Img source: OneMe.io
Data wallets will provide a decentralized approach to enabling us to pay our bills, pay each other, apply for jobs, share data with our healthcare provider, form and manage business agreements, interact with friends and family. We will even have the ability to earn rewards for allowing services to use our data with or without anonymity. All of this in a safe, privacy compliant, zero-knowledge oriented way.

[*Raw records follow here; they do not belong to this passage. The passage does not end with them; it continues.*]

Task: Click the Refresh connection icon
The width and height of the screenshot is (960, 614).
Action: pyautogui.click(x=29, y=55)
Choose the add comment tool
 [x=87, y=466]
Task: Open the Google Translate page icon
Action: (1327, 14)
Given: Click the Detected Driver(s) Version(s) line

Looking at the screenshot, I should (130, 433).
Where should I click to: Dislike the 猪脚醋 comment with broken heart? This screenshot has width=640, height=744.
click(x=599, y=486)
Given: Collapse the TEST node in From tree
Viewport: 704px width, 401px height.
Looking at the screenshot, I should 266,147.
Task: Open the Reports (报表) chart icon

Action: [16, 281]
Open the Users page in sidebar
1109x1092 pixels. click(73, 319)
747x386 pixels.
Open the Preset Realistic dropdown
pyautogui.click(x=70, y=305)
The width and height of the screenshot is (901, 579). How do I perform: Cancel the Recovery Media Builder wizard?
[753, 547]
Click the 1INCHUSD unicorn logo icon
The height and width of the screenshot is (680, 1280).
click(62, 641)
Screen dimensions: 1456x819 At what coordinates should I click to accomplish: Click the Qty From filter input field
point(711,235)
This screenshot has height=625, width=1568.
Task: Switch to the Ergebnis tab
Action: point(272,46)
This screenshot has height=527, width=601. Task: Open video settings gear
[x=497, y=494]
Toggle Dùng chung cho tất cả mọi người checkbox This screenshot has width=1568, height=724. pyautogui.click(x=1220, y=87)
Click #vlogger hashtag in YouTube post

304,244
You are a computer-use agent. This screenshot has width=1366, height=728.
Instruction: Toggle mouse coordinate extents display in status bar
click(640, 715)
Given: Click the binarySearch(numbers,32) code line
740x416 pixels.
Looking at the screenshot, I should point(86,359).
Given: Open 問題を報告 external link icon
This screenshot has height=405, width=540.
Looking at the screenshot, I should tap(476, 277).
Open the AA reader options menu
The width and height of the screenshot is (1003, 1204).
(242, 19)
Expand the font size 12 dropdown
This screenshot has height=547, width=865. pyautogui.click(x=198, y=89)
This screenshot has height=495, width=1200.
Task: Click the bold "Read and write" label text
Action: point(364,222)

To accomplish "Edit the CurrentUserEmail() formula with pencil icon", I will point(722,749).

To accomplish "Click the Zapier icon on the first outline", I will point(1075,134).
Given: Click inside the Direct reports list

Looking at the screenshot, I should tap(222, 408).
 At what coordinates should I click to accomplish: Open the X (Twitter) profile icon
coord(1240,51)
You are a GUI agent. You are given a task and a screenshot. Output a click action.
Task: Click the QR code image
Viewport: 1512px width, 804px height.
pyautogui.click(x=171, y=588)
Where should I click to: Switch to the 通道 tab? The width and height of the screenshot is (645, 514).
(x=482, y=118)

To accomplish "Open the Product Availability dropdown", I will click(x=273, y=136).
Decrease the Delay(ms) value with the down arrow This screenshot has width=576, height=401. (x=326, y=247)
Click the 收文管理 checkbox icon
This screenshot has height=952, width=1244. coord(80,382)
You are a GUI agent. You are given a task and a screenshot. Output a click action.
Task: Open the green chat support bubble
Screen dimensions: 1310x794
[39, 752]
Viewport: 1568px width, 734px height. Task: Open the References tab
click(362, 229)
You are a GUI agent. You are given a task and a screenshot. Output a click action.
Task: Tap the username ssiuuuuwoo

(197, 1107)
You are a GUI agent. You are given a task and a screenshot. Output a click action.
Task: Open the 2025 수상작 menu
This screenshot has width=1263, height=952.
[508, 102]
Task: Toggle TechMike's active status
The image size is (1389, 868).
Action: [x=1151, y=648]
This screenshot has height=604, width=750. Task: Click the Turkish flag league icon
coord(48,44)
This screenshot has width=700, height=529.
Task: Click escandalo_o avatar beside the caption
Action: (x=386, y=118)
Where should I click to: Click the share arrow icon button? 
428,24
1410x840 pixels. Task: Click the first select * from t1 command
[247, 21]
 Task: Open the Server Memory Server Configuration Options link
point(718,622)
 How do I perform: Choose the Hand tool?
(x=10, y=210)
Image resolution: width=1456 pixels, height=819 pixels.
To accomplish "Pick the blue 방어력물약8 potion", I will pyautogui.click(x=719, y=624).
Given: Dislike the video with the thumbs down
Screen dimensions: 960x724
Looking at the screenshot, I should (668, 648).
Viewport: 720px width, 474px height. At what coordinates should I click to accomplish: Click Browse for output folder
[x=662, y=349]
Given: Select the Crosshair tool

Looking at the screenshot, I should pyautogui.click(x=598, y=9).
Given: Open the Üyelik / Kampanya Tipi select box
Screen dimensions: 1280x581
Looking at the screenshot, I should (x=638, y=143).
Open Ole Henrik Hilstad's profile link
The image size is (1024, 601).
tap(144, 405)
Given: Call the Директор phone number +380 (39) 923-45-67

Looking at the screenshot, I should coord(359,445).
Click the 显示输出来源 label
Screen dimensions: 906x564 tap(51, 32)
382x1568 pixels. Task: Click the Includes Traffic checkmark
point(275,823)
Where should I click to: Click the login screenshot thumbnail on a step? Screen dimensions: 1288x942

Inside the next decade, we should expect to see the tipping point of ZK technology maturity and the acceptance by businesses of individual sovereignty over their personal data and identities. What follows will be a terrific battle among several players to dominate the data wallet market.
Img src: wakeup-world.com
New data privacy regulations like the EU’s GDPR and California’s Consumer Privacy Protection Act will help move the needle in the adoption of more transparent and consent-based exchanges of personal data, but businesses will need to recognize the benefits of shifting ownership of data and identity back in the hands of the individual. Without this shift, large product and service organizations will continue to see their centralized stores of personal data pilfered and public outrage over personal data privacy violation will grow. Zero-knowledge technologies that leverage mathematics to enable businesses to use personal data for verifying identity, engaging in contracts, and conducting commerce without the need to reveal or even store the data itself are evolving to address these issues. Once users are given back more control and greater privacy of their data, the synergy of zero-knowledge technologies, the blockchain, and personal data wallets will make a dramatic impact on the way we interact with each other, leverage online services, and conduct everyday business, catapulting the blockchain into a mainstream technology in the same way we think of the Internet today.